> **Trecho para leitura**:
------

Na festa debutante, a garota troca laços e fitas rosados
pela máscara de gás, o braço erguido e o vinagre na bolsa... Já que seus sonhos
viraram demônios a lhe perseguir, inquietar, incomodar, lembrando-lhe da sua
sempre constante incapacidade de realizar, de prosseguir, de avistar um lugar
melhor pra se viver; a garota desenha sua desrazão, sua despossessão, sua
insurreição. Céticos insistem que é apenas rebeldia da juventude, mas, nesses
15 anos, foram tantas promessas de mudanças, tantos votos de cidadania, que o
que se revela com maior efeito é a sensação colérica de que, de fato, tudo
continua no mesmíssimo lugar e que, sim, ainda há muito por fazer. Mal ajustada
no próprio corpo, ela vê a possibilidade de ser outra e, para isso, será
necessário armar uma grande rebelião. Com apenas 15 anos, ela quer emancipação
já!
Fuck The World Center!!!
A rebelião coloca-se em curso. Um montim de mulheres, pretos
e pretas, trans, drags, sapatãos, viados e travestis estão armando a maior das
insurgências: a periférica. Vindos do oco do mundo, “do que não tem governo nem
nunca terá”, do que não tem e nunca terá centro, nem dono, nem patrão; Vindos
de um tempo que se encharca de memórias e de desejos, entrecruzados,
emparelhados; esse levante marginal diz que nada mais será como antes! Daqui em
diante, o presente é insurgente e precisa ser recombinado, reacertado, abrindo
a experiência à absoluta inquietude de agoras refeitos na insegurança primeira
de um futuro por vir.

------

> **Pedido escrito 1**:
Por favor, apresente como lista JSON de strings o trecho da listagem que vai da linha que contém "Click the 26日(月)" até a linha que contém "(x=148, y=76)", com as duas incluídas. Use uma string por linha e deixe de fora as linhas em branco.

------

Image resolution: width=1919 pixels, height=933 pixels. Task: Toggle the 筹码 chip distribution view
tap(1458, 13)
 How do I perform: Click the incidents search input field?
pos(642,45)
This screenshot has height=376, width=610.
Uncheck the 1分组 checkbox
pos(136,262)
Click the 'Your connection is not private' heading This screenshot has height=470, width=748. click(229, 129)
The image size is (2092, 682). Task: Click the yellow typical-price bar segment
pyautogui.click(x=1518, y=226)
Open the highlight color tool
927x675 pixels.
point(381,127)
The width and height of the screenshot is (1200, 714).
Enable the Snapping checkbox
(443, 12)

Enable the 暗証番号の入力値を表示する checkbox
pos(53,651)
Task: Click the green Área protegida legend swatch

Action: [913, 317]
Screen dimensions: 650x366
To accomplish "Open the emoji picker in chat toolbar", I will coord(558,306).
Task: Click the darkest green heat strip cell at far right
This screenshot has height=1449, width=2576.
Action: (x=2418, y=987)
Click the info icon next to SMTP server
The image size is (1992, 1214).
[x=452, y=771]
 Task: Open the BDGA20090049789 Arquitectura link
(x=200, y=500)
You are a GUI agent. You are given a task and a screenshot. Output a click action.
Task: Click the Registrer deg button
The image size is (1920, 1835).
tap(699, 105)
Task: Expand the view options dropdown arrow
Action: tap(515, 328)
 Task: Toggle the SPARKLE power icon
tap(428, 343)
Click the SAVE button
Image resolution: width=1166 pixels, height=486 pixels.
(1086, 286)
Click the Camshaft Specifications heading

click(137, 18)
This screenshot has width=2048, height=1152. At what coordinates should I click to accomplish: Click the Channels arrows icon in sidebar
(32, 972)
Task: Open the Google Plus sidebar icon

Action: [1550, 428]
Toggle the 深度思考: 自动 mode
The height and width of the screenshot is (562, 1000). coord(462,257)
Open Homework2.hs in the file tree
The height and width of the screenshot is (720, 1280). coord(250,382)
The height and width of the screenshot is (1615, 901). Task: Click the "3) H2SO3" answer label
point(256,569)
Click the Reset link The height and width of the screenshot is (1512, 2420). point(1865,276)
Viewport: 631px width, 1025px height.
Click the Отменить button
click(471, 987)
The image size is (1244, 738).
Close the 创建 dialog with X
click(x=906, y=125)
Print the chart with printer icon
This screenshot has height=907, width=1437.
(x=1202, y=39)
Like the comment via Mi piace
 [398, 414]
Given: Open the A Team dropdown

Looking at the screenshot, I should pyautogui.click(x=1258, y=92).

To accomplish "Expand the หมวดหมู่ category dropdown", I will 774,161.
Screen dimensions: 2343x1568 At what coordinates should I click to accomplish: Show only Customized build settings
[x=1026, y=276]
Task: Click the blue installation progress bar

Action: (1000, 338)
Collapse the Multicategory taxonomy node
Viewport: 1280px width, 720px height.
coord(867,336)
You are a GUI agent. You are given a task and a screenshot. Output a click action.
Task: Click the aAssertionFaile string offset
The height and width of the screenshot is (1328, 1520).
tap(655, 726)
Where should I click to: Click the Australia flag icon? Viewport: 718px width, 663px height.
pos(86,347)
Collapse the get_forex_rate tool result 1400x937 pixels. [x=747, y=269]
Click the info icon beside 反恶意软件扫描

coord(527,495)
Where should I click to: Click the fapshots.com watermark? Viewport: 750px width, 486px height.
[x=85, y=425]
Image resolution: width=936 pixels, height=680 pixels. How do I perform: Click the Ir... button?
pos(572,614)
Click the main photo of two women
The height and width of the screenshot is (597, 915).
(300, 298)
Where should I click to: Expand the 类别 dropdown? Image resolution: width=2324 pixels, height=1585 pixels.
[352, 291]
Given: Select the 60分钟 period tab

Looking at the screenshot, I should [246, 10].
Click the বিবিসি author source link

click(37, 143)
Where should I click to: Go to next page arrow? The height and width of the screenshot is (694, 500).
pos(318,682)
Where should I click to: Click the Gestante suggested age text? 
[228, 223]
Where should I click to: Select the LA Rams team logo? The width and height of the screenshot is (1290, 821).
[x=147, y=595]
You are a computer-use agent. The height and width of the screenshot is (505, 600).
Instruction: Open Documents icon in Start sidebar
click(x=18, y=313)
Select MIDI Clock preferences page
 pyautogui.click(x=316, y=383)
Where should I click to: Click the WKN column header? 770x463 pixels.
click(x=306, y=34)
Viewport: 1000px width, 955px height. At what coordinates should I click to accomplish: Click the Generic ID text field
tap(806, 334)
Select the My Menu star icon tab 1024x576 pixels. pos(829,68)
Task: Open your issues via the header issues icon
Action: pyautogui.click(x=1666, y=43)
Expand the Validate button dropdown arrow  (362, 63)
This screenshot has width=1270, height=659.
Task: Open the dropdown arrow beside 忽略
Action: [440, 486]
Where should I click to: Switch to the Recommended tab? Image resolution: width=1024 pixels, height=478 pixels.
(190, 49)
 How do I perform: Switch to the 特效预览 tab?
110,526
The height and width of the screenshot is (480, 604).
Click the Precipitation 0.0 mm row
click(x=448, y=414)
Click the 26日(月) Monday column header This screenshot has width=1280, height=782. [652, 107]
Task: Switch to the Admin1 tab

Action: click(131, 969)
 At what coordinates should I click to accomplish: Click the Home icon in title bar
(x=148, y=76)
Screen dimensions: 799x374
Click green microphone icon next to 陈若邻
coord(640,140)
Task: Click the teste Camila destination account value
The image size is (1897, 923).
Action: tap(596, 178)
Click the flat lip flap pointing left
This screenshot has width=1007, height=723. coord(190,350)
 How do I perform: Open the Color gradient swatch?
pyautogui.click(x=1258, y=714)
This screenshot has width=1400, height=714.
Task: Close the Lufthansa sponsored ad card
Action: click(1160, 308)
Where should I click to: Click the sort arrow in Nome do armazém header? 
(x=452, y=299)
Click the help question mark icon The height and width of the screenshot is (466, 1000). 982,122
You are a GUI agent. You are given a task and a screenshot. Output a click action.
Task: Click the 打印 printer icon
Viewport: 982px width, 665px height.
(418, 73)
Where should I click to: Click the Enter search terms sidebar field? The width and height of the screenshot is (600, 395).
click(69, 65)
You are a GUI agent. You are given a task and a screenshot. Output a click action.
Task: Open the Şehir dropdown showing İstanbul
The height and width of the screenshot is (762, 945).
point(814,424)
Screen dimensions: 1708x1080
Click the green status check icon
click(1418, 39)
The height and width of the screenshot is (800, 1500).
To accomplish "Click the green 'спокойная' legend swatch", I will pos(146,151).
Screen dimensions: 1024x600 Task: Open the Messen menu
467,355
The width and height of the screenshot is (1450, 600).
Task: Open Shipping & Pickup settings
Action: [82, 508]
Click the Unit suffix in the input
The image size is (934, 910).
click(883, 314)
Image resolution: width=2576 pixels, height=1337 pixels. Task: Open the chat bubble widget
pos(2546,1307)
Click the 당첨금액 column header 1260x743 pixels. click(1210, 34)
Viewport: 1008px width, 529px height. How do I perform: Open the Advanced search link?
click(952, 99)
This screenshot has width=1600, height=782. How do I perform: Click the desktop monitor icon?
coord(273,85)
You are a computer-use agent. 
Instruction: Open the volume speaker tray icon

------

> **Pedido escrito 2**:
Segundo o trecho para leitura, o que a garota troca pela máscara de gás na festa debutante?

> **Resultado 1**:
[
  "Click the 26日(月) Monday column header This screenshot has width=1280, height=782. [652, 107]",
  "Task: Switch to the Admin1 tab",
  "Action: click(131, 969)",
  " At what coordinates should I click to accomplish: Click the Home icon in title bar",
  "(x=148, y=76)"
]

> **Resultado 2**:
Laços e fitas rosados.